What sacrifices must an officer make to save her shipmates from certain doom? Venice Dylenski, the young security chief of the colonizing ship, Excalibur, is faced with this dilemma after her captain makes a critical error in judgement in an encounter with an alien with superior fire power and a hidden agenda.
Trinity on Tylos begins as Venice experiences an embarrassing moment on a survey mission, one which rules out yet another planet as a hospitable home for their colony. While continuing its search, the Excalibur encounters the Archeons, an alien race characterized by gray-blue skin and a facility for language. The interchange results in Venice and a crewmate, Alathea Duke, being taken captive by the mysterious Archeon captain, Azareel. In short order, he informs them that they will journey to his home and play a critical role in revitalizing his dying race, that of surrogate mothers to genetically engineered Archeon offspring.

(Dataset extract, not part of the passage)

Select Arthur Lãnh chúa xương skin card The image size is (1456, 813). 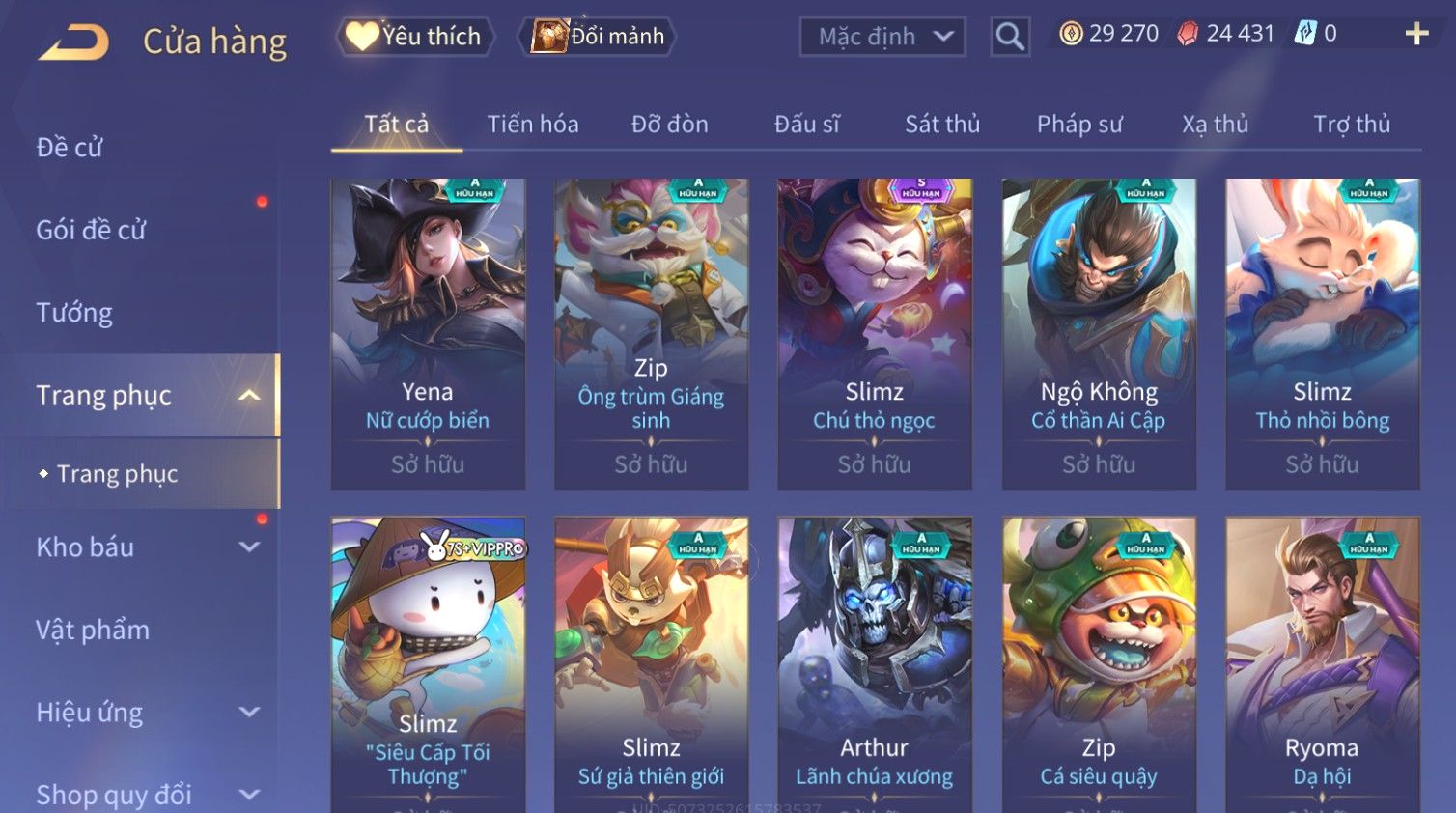(x=875, y=664)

Venice, reluctant “to be the next Archeon soccer mom,” strives to escape, but her companion seems all too willing to cooperate with their captor. Thus the stage is set for a struggle of wills on the fourth planet of the Tylos solar system.
Trinity on Tylos has the elements of a good space opera: complex characters faced with myriad problems to solve, set in a future where man may have escaped the bounds of his solar system, but not the bonds of human emotions.